A mine roller or mine trawl is a demining device mounted on a tank or armoured personnel carrier, designed to detonate anti-tank mines. It allows engineers to clear a lane through a minefield which is protected by enemy fire.

The device is usually composed of a fork or two push arm assemblies fitted to the front of a tank hull, with two banks of rollers that can be lowered in front of the tank's tracks. Each roller bank has several heavy wheels studded with short projecting steel girders, which apply a higher ground pressure than the tank's tracks. This ensures the explosion of pressure-fused anti-tank mines, which would otherwise explode under the track itself.

History 

At the end of the First World War, the British Army Engineers Major Giffard LeQuesne Martel and Major Charles Inglis experimented with tank bridges and mine rollers based on the Mark V tank. Three special tank battalions were mustered for trials at Christchurch in Hampshire, England, in 1918. Because of the Armistice, these were never tested in battle, but some development work continued with the Experimental Bridging Company until 1925.

After great difficulties caused by minefields in the Winter War against Finland, the Soviet Red Army assigned P.M. Mugalev at the Dormashina Factory in Nikolayev to design a mine-clearing vehicle. Prototypes were tested based on the T-28 medium tank in 1940. Development was interrupted by the start of World War II, but resumed in 1942. T-60 and KV tank chassis underwent trials, but only the T-34 was deemed to have a sufficiently robust transmission and clutch.

Experimental detachments of PT-34 mine roller tanks were formed in May 1942, and saw action at Voronezh in August. The first Independent Engineer Tank Regiment with eighteen mine rollers was fielded in October 1943. At least five regiments were formed during the war.

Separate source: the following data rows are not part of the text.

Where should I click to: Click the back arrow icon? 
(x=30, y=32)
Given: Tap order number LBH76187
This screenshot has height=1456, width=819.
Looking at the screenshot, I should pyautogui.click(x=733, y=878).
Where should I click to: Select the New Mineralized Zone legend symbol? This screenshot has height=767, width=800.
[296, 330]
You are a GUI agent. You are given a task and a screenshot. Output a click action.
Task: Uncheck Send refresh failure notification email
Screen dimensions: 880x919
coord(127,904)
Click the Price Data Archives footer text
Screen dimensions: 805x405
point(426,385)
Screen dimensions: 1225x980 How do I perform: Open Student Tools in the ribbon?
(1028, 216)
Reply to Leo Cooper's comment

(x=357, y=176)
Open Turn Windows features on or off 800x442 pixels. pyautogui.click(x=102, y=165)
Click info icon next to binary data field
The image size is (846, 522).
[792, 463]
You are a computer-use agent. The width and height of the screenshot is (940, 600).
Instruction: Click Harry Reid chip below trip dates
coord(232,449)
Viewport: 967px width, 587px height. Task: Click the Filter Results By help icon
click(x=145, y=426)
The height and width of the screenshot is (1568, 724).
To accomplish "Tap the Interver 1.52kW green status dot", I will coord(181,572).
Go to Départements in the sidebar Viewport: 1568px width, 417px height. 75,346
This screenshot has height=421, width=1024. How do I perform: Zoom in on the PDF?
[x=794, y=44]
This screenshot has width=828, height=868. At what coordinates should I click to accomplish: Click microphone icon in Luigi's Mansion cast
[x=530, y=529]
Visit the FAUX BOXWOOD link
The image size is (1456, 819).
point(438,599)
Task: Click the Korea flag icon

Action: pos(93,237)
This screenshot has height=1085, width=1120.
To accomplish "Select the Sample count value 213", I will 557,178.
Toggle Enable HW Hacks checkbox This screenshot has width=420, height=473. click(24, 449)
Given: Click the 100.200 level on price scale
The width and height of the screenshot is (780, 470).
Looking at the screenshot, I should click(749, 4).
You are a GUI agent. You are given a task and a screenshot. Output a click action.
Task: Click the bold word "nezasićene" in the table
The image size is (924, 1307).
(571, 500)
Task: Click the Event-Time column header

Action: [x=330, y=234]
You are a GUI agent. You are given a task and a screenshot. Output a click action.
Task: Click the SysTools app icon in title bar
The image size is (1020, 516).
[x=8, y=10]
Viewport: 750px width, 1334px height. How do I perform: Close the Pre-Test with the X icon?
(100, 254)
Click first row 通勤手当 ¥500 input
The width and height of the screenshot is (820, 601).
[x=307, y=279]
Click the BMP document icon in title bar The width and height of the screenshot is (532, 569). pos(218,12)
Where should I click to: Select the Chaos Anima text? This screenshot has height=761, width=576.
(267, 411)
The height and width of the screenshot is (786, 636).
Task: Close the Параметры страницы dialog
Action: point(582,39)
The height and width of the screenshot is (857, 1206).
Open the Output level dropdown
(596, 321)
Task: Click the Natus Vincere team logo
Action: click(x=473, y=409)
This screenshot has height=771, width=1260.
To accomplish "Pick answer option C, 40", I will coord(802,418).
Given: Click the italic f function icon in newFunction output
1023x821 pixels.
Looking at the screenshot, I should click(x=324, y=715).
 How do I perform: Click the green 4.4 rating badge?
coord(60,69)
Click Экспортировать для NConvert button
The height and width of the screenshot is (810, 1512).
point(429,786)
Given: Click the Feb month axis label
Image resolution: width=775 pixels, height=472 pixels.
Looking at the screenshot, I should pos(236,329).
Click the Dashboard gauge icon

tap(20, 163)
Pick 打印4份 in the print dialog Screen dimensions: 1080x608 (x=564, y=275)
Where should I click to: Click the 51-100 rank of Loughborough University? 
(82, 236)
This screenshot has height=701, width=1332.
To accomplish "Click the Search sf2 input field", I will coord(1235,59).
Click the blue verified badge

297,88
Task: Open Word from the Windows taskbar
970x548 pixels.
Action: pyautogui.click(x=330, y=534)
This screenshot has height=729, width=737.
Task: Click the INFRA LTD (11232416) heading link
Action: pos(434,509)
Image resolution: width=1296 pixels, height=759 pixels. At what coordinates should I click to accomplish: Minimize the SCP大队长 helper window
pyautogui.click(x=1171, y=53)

The PT-34's huge roller fork was semi-permanently mounted on a T-34 or T-34-85 tank. The rollers were usually removed for travel, and only installed for mine clearing operations. Adaptations for later tanks consisted of two lighter arms. The Mugalev system was adopted by U.S. and Israeli forces in the 1980s.

During WWII, the Germans created the experimental Raumer S 4-wheeled armoured mine clearance vehicle, built by Krupp. Weighing 130 tons, the prototype was captured by the Americans at the end of the war.

The British developed the Anti Mine Roller Attachment (AMRA) for their Matilda II, Valentine, and Crusader tanks in the desert. The rollers only covered the width of each track rather than clearing a tank-width path for subsequent vehicles and troops. To these were added a Churchill tank with the evocatively named "Canadian Indestructible Roller Device" (CIRD). The British used mine rollers to detect the presence of minefields and then used mine flails for the clearance.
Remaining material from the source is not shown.